Hot Stamper Pressings of the Music of Mozart Available Now
About fifteen years ago (2010) we played an original pressing of this title that we really liked. It’s the one with the rare cover you see pictured, and might have actually been the first one we had ever found in audiophile playing condition. We had a devil of a time finding more copies, but we were convinced that the early pressings were clearly the best.
More recently we were able to acquire quite a variety of different pressings for an upcoming shootout and were fortunate to be able to include one of the stereo originals for the first time in many years.
We started out with high hopes, but once the early pressing began to play, our hopes were dashed fairly quickly.
Our notes for the original pressing read:
- Overly rich and weighty
- Dynamics/life are gone.
- Side two has one of the most boomy sounding pianos I’ve ever heard.

In other words, it just sounded like an old record, and not a very good one at that.

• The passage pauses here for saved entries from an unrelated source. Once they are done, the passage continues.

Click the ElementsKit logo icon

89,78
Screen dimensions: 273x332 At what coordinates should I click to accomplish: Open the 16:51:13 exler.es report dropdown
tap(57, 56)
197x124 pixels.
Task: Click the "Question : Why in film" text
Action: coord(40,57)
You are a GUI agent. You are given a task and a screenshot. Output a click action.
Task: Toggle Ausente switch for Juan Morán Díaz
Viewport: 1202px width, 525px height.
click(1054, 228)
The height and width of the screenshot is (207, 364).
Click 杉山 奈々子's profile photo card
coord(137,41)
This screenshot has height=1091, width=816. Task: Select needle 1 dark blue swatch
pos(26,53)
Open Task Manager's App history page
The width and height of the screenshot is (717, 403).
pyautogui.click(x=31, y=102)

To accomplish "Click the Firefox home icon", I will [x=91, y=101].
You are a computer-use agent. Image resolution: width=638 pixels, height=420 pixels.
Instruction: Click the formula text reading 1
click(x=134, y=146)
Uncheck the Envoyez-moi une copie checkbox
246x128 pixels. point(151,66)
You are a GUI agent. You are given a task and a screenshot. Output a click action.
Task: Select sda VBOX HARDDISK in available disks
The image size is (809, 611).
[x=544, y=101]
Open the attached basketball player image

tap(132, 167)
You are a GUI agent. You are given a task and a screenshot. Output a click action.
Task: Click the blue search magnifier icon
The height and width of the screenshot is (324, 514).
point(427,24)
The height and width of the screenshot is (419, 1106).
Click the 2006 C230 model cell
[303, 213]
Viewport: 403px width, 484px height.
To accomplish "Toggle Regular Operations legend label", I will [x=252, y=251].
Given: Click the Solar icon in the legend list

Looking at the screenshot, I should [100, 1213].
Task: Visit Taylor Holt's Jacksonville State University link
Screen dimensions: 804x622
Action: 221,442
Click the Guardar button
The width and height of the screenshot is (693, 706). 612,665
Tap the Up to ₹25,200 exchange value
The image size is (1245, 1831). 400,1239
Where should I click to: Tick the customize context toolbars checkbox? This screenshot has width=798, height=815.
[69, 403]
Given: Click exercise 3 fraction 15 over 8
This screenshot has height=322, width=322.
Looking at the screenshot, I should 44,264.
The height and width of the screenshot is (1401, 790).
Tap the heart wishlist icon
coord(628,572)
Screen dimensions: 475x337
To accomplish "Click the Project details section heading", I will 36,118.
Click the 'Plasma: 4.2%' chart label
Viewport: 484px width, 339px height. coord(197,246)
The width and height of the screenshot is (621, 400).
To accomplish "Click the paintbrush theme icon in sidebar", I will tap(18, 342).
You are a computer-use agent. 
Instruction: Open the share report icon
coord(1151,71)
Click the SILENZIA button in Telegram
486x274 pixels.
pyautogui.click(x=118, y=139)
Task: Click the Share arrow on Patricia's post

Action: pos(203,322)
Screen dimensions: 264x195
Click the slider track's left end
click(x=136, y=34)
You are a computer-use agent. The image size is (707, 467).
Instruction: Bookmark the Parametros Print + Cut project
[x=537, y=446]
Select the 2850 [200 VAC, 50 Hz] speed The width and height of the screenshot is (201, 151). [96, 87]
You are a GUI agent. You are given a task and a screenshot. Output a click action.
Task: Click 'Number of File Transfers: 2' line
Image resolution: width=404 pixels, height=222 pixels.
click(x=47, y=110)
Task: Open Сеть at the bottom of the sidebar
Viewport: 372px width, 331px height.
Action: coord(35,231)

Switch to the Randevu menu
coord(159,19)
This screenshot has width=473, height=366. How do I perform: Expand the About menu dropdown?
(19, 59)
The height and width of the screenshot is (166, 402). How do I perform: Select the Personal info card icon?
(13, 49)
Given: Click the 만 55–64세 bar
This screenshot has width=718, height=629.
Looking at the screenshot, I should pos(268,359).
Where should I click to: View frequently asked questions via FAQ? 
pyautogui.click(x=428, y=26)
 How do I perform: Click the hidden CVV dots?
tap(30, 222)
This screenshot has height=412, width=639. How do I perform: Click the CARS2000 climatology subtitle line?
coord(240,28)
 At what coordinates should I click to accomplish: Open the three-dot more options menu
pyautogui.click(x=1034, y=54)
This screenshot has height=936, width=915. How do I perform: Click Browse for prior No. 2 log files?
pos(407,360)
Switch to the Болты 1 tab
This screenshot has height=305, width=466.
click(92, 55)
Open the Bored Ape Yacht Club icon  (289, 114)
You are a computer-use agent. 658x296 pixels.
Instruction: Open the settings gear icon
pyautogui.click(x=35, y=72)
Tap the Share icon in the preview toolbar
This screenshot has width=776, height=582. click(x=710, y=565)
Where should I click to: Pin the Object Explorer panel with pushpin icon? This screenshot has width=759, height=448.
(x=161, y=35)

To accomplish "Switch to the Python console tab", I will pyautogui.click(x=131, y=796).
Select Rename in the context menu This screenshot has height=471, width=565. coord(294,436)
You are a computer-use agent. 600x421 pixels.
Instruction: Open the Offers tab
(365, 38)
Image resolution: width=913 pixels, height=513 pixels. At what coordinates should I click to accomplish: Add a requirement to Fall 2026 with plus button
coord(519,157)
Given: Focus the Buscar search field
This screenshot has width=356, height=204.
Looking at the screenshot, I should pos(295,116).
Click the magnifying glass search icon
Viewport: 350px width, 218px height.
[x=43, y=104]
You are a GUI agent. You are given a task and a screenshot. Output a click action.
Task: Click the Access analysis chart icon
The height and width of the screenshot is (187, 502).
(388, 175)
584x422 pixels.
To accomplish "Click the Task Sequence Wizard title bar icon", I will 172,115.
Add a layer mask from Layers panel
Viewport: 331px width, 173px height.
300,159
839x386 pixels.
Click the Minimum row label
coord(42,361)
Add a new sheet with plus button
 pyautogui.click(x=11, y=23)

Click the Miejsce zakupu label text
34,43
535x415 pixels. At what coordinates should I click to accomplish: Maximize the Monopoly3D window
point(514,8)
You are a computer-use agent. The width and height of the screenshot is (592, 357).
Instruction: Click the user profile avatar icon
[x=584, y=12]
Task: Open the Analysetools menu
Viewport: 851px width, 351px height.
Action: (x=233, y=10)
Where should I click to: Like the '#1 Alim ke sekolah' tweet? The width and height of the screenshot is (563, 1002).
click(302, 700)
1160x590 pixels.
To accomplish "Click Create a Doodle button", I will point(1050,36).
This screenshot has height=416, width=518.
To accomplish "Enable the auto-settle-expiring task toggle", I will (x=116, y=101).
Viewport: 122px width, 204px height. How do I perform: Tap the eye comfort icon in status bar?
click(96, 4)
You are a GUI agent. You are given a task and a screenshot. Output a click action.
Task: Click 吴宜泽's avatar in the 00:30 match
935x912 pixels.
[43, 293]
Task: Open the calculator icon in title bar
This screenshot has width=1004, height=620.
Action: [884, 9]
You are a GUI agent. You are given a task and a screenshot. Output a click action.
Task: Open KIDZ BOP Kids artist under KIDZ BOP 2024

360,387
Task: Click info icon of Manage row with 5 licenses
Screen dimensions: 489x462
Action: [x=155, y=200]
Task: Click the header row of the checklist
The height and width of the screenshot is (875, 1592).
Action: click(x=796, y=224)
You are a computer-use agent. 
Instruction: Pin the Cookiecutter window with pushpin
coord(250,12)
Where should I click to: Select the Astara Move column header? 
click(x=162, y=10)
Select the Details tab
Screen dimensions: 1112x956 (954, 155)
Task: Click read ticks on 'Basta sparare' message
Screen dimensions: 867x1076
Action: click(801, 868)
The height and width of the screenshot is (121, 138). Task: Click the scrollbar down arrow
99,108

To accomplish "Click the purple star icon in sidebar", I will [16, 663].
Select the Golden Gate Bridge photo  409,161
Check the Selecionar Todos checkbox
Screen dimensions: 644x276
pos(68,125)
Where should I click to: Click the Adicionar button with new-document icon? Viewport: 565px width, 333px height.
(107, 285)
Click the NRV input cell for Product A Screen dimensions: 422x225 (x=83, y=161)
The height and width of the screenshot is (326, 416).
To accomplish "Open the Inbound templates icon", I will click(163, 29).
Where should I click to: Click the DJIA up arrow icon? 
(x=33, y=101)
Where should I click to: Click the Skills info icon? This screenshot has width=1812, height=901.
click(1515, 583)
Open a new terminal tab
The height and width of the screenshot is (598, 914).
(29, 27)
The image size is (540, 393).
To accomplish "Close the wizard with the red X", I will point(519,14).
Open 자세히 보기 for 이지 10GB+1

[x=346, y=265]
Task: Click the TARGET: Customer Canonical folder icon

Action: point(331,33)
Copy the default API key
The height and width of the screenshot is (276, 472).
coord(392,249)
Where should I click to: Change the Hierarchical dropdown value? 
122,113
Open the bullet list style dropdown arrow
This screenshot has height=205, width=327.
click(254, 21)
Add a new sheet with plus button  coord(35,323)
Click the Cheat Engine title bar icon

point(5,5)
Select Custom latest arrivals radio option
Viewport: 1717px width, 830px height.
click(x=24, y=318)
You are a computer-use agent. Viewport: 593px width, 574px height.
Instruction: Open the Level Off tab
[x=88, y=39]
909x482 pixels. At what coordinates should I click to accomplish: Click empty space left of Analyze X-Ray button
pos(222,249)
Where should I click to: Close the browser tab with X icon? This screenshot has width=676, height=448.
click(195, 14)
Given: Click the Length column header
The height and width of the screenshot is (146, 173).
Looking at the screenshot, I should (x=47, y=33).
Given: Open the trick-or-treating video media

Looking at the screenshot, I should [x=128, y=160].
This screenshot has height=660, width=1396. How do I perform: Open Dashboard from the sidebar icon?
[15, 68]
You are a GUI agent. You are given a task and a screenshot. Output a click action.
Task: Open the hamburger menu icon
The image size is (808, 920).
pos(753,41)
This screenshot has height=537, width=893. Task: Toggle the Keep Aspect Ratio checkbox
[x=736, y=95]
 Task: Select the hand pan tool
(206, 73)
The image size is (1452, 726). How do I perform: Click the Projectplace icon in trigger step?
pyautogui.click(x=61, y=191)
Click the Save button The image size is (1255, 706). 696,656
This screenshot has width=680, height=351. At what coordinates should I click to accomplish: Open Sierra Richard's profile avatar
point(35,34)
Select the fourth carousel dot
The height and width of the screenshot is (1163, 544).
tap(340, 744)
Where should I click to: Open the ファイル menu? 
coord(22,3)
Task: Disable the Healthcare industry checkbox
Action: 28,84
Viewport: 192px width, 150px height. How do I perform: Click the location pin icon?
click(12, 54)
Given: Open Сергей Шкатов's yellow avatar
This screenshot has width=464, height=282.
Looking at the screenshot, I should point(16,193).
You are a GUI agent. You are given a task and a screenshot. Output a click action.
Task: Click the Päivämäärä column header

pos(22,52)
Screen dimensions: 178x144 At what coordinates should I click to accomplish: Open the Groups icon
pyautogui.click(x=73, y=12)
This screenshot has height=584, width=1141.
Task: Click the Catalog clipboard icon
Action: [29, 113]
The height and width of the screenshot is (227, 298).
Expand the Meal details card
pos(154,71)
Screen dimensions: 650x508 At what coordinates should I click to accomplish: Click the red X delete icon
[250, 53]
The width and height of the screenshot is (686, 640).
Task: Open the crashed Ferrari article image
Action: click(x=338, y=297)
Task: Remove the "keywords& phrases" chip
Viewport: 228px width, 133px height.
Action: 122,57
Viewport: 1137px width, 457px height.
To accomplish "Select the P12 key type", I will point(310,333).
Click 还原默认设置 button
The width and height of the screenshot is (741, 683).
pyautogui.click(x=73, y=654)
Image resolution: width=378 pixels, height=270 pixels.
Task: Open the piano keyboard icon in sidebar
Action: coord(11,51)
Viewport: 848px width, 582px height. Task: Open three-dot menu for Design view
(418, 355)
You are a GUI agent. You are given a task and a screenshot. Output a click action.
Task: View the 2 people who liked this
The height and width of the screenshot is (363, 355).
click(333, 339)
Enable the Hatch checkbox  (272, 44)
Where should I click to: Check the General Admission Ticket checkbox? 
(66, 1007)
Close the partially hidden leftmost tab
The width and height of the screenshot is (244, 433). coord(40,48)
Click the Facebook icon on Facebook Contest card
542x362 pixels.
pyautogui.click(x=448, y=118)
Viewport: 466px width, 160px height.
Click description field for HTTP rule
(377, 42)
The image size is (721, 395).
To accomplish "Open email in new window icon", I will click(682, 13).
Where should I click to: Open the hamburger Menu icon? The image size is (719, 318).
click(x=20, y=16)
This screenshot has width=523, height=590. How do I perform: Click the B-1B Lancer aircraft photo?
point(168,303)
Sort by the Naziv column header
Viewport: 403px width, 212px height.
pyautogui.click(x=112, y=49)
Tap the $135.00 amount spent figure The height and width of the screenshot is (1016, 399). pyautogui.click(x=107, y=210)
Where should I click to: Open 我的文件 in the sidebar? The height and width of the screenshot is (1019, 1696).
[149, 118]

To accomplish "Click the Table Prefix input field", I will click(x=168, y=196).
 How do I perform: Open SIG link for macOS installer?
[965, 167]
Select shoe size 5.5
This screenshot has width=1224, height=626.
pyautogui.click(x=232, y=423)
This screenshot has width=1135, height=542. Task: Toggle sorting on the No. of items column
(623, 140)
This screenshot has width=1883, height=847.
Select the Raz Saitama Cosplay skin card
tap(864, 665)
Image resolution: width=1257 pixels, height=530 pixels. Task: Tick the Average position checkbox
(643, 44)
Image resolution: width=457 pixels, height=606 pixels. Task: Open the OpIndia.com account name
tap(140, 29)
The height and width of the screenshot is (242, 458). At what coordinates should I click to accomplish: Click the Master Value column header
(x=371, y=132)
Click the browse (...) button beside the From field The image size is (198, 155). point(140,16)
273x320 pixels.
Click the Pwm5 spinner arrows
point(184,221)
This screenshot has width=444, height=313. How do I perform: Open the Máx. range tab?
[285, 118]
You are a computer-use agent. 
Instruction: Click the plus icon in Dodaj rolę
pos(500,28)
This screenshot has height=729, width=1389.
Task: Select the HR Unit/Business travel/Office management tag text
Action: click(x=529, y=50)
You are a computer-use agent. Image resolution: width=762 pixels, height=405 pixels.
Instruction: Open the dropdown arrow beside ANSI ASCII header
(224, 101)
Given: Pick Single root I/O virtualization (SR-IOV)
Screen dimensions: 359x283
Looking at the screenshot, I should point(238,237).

The world is full of them.
Only an old school audio system can hide the faults of a pressing such as this one. The world is full of those too, even though they might comprise all the latest and most expensive components.
Were we wrong years ago? Hard to say. That copy from many years ago is gone.
Three things we always keep in mind when a pressing doesn’t sound the way we remember it did, or think it should:
- Our standards are quite a bit higher now, having spent decades critically listening to vintage classical pressings by the hundreds.
- Our stereo is dramatically more revealing and more accurate than it used to be.
- Since no two records sound the same, maybe that one from long ago actually did sound as good as we thought at the time — who can say?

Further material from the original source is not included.